Like so many my age (a baby boomer), I find myself “sandwiched” between generations—and with a different attitude toward military service in defense of our country.

My father was a navigator in the U.S. Air Force, flying missions near the end of World War II and over Korea. His two brothers, my uncles, served in World War II as well­—one was killed in Europe and the other died relatively young of complications from wounds received in the war.

Growing up in the ’60s, I would come to protest war rather than fight one.
So it was a surprise, to say the least, when my son signed up for the Oklahoma Army National Guard after getting a college degree. He eventually became part of its large contingent sent to the war in Afghanistan.

My son, Michael, served his tour as a foot soldier in one of the war’s more dangerous provinces, experiencing numerous engagements, retrieving the remains of fellow soldiers who were victims of a roadside bomb, and witnessing things he has struggled with, in various ways, since his return a few years ago.

Within three months of coming home, my son attended a handful of funeral services for comrades who took their lives after returning to the states.

As an ELCA pastor, I continue to struggle with issues related to military involvement in other countries andwith armed conflict in general. I haven’t been a proponent of our recent wars. But at the same time I have, as you might imagine, come to develop strong feelings concerning the country’s support—communities of faith included—of the troops sent to wage them.

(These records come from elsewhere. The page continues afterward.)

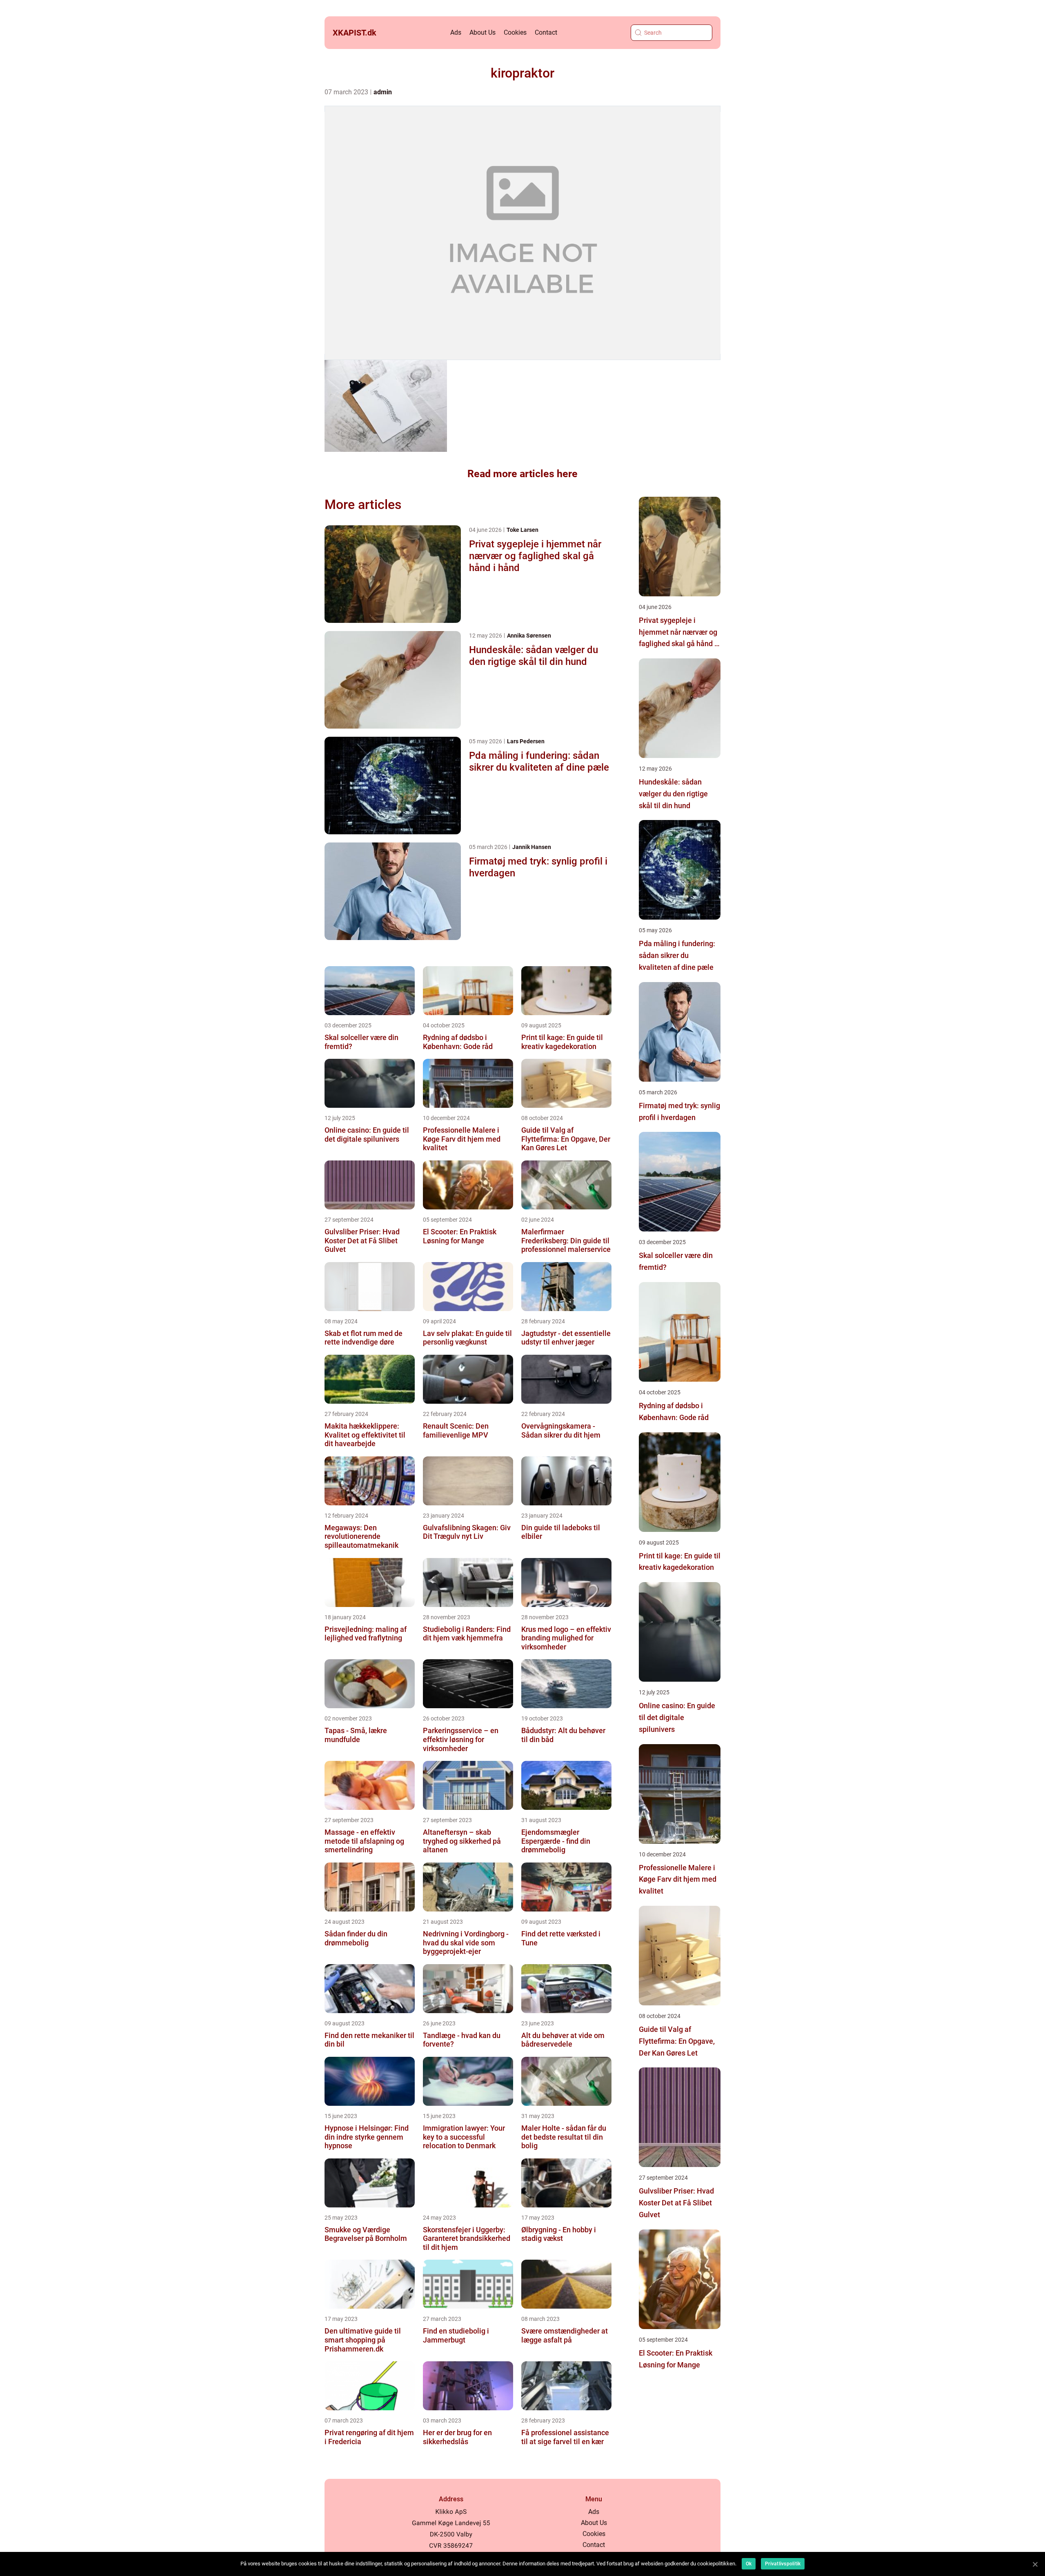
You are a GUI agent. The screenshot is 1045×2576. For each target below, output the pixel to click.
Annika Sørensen (529, 635)
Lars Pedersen (526, 741)
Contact (546, 32)
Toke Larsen (522, 530)
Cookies (515, 32)
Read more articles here (522, 474)
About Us (482, 32)
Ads (455, 32)
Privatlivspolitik (782, 2564)
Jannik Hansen (531, 847)
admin (383, 92)
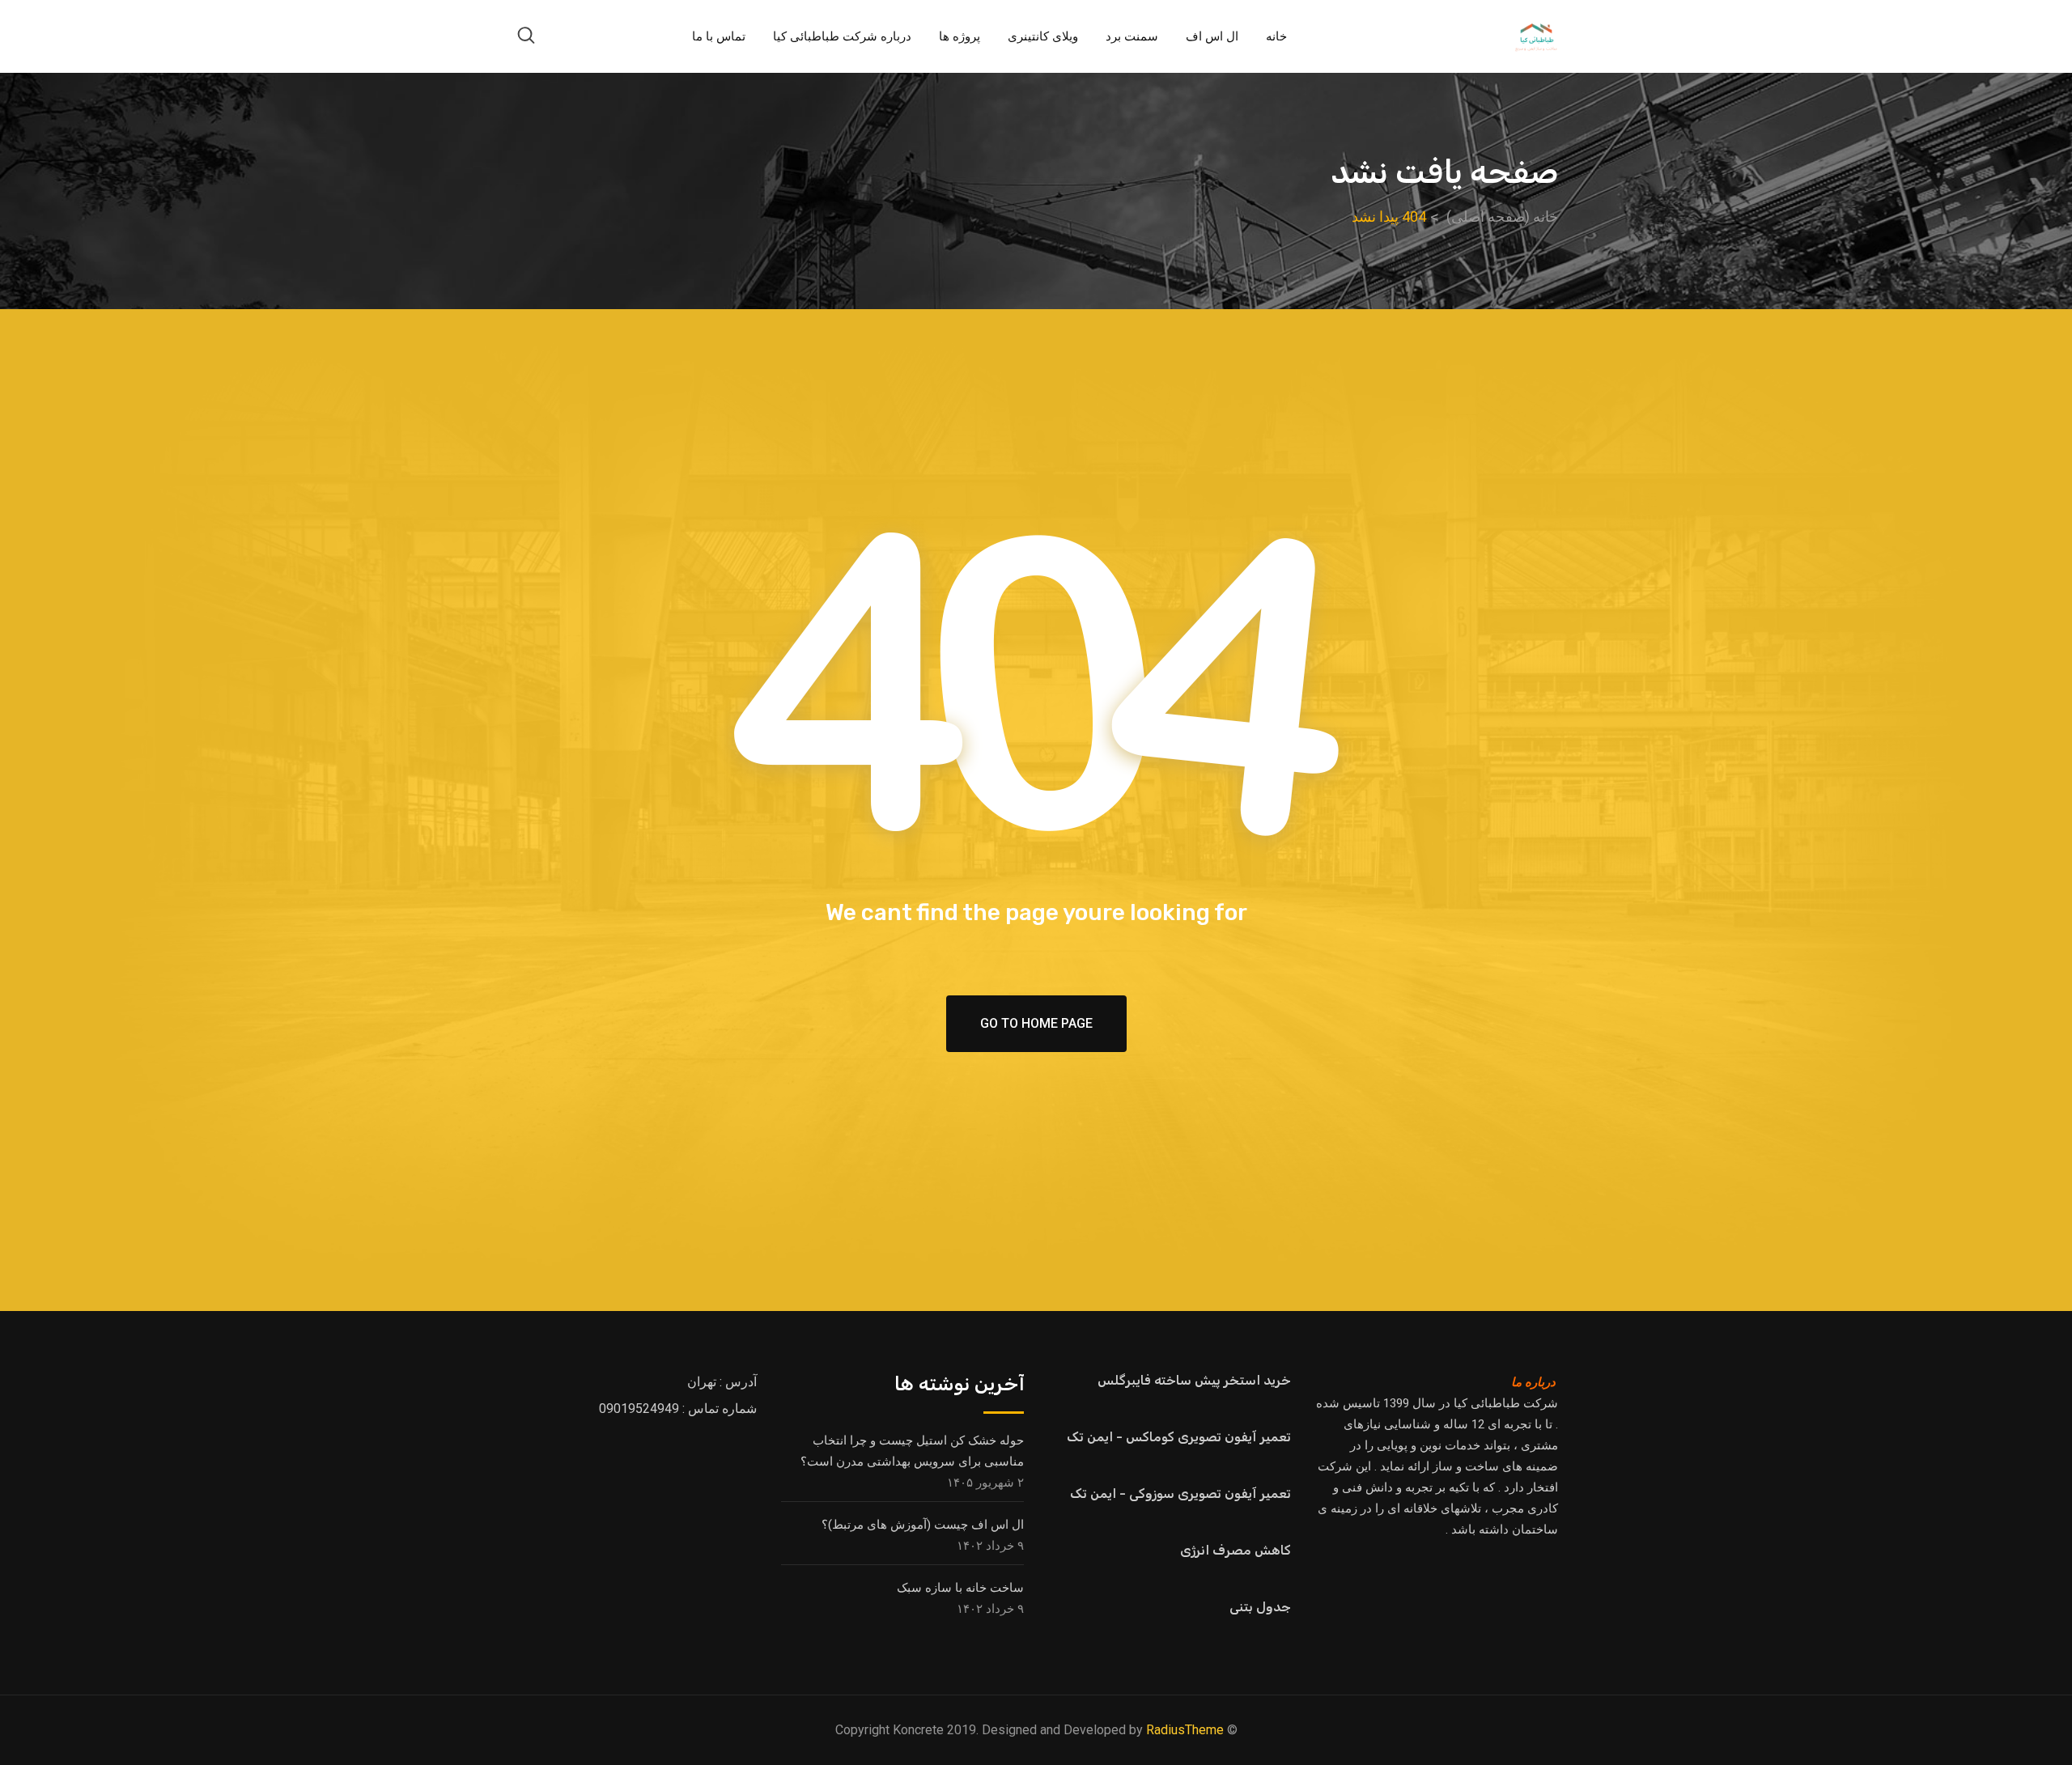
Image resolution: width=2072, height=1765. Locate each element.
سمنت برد (1132, 36)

Of course it’s about more than simply thanking those who put their lives on the line or displaying the flag on one’s lapel or even standing and singing the standard patriotic hymn on the Sunday closest to a national holiday.

Perhaps the church, especially, is being called to offer the veteran a safe place—indeed, worship space—to fearlessly address the often delicate spiritual and moral issues he or she is dealing with, sometimes long after the fact. As faith communities we, even more than Veterans Affairs, are gifted with the resources best able to accomplish this, meeting the warrior returning from battle with the message of reconciliation most needed.